In 1921, Bengt Stromgren and a fellow student were studying stars that are close to the North Star, Polaris. They started collecting data about a half-hour after sunset, but they had to knock off by 10 o'clock -- bedtime for a 13-year-old schoolboy.
Stromgren was born 100 years ago today, the son of a professor of astronomy at the University of Copenhagen. He learned calculus by age 11, and published his first research paper at 14. In college, he studied the new discipline of quantum mechanics, which explains how the universe works on the smallest scales.
Stromgren used this knowledge to explain how stars are put together and what they're made of.

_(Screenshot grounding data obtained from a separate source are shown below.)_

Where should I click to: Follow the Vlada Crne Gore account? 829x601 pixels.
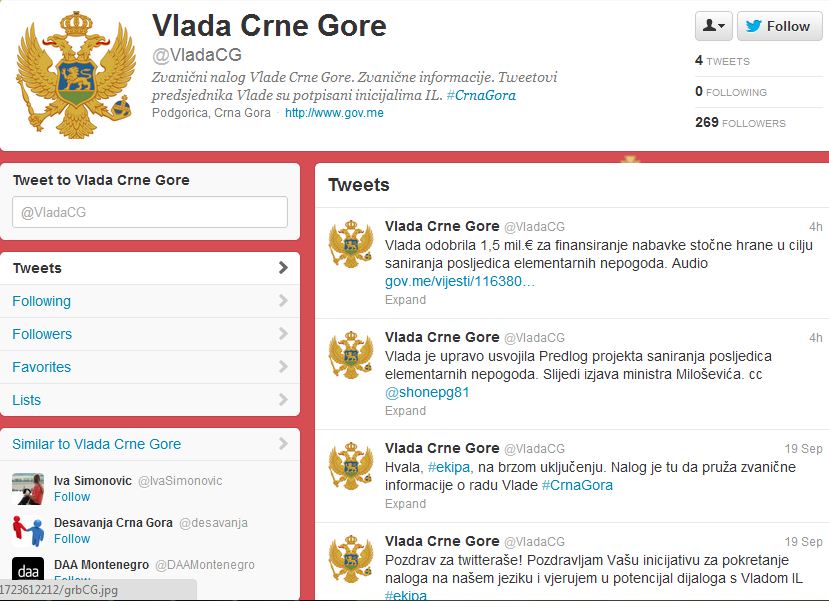point(779,26)
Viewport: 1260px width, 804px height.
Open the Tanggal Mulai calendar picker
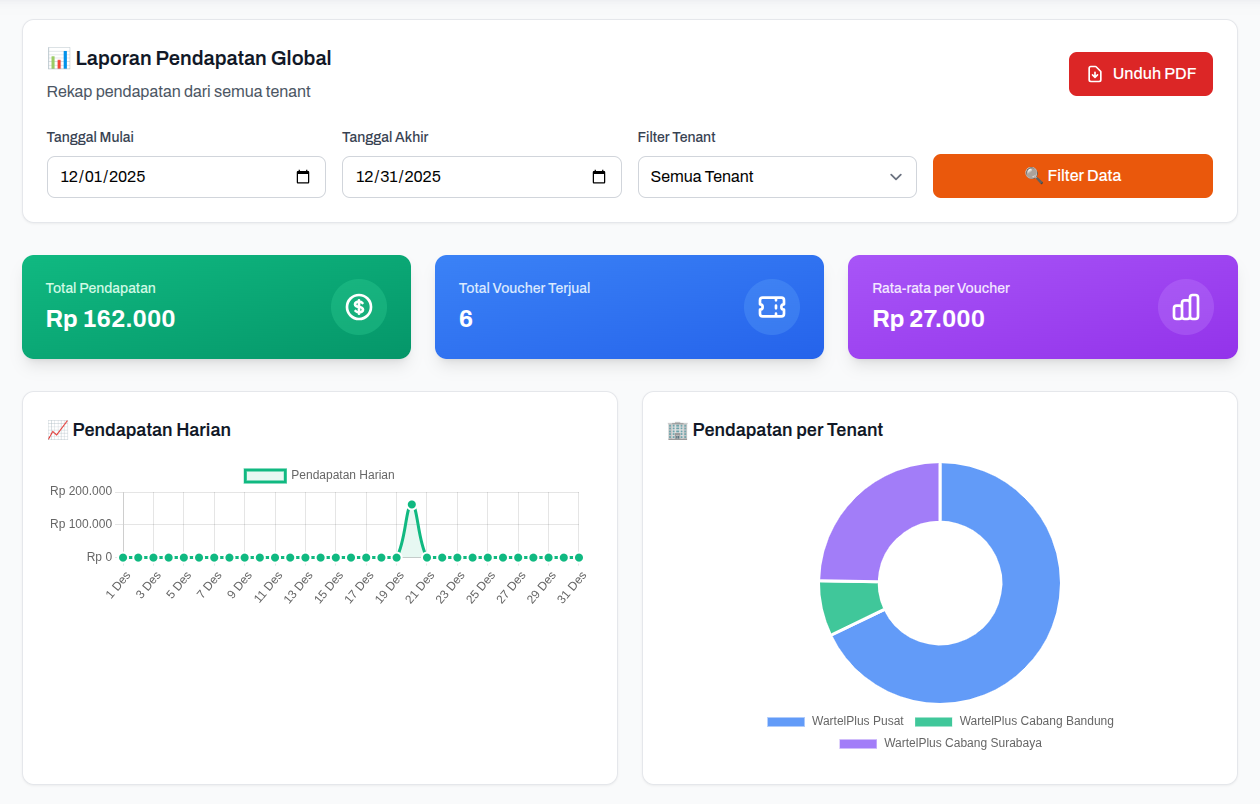click(303, 176)
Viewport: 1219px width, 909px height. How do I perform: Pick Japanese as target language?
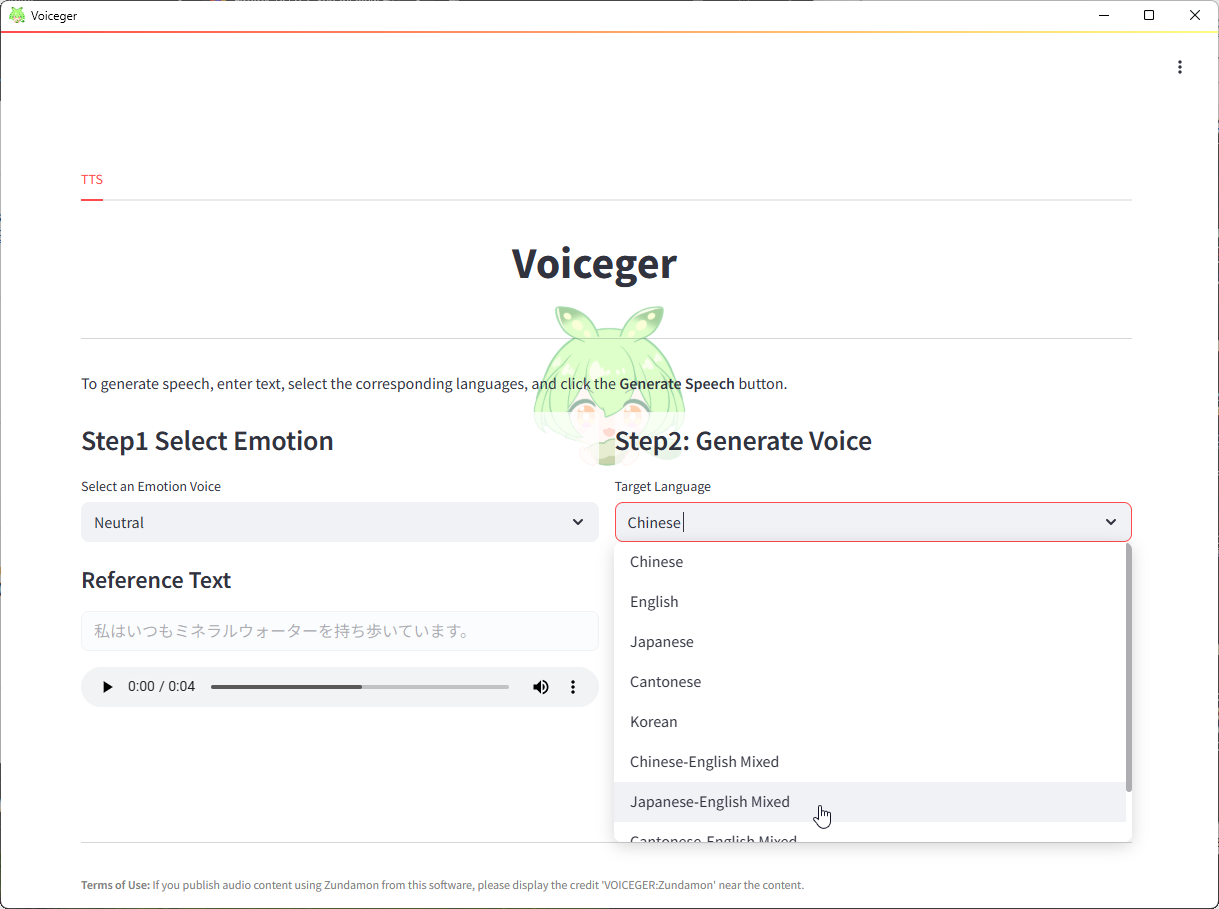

He calculated, for example, that the bulk of a star must consist of hydrogen, the lightest and simplest chemical element. At the time, most astronomers thought the interiors of stars were made of the same heavy elements that make up the interior of Earth. Stromgren also calculated the first good model of the outer layers of stars. And he calculated that hydrogen also accounts for most of the matter between stars.
By then, Stromgren was working at the Yerkes Observatory. He became director of Yerkes and McDonald observatories, which were both operated by the University of Chicago, in 1951. He kept the posts for six years. Stromgren returned home to Denmark in 1967, where he continued to make important contributions for the remaining two decades of his life.